Loss of function mutations in the Synaptic GTPase Activating Protein 1 (SYNGAP1) cause a neurodevelopmental disorder characterized by intellectual disability, epilepsy and autism. The mutations in SYNGAP1 are believed to result in reduced protein abundance in neurons by about 50%. Studies in mice have suggested that normalizing SynGAP abundance improves symptoms from loss of function mutations.

We are undertaking a genome-wide, cell based screen to identify genes that when depleted increase SynGAP abundance. Using a sgRNA/Cas9 library, we are targeting over 19,000 genes with greater than 70,000 guide RNAs in our screen. Using fluorescently tagged SynGAP, we sorted cells with increased SynGAP abundance using flow cytometry followed by next generation sequencing of the barcoded sgRNAs to identify those enriched in cells with greatest increase in SynGAP abundance. The candidate hits that we identify from this primary screen will be rigorously validated ultimately in neurons differentiated from induced pluripotent stem cells (iPSCs) derived from patients with SYNGAP1 mutations.

We have completed the primary screen and are currently identifying those genes whose protein products regulate SynGAP stability. We have created iPSCs from patients with SYNGAP1 mutations.
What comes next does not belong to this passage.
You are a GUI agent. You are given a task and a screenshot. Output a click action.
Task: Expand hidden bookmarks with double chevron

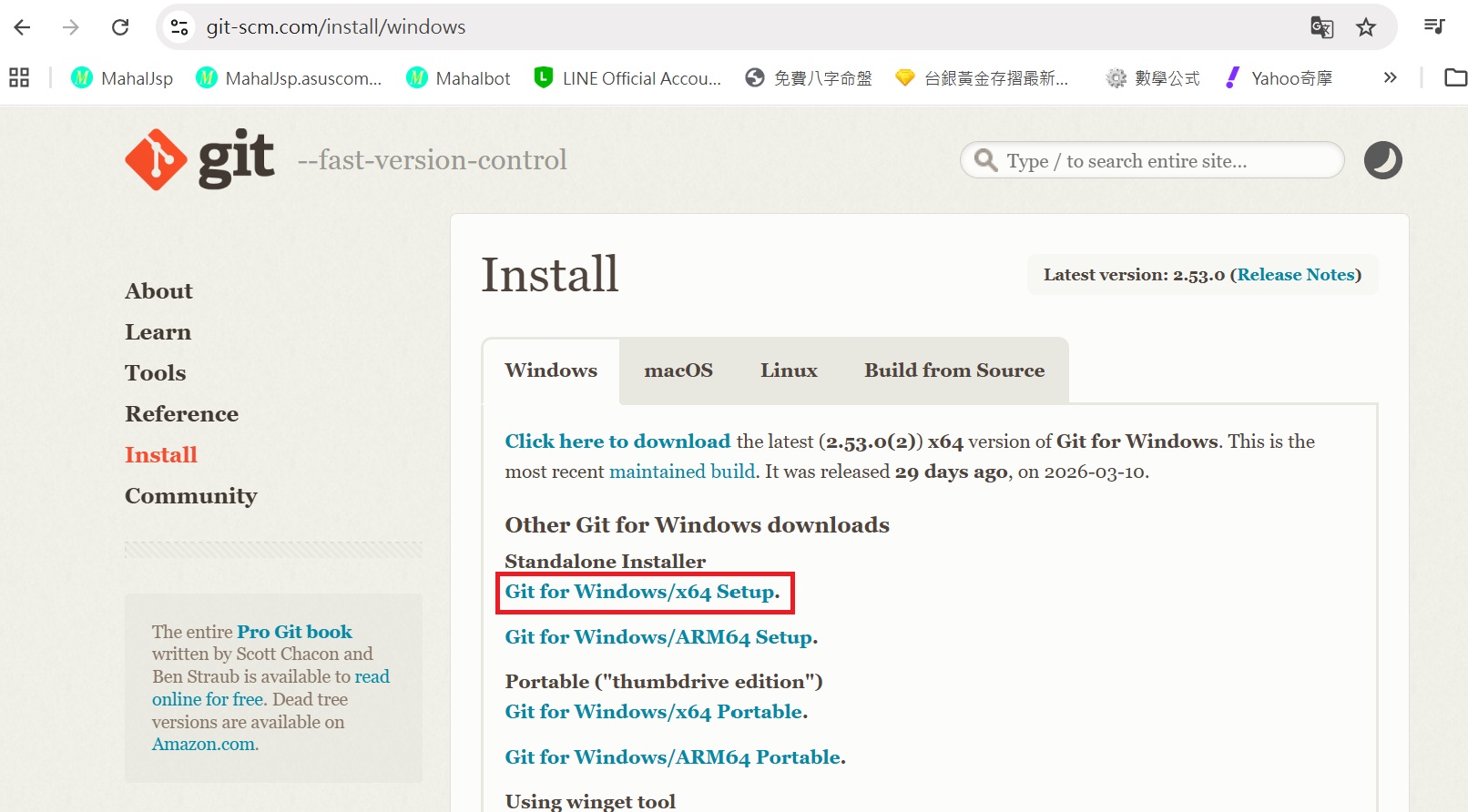pyautogui.click(x=1390, y=78)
Induced neurons from these patients have increased spike frequency and burst number compared with controls.

Induced neurons from patients with pathogenic SYNGAP1 mutations have increased neuronal excitability mimicking the epileptiform discharges seen in patients by electroencephalography.

Ultimately, we aim to discover a targeted therapy for patients with SYNGAP1 mutations that increases SynGAP abundance and normalizes neuronal activity.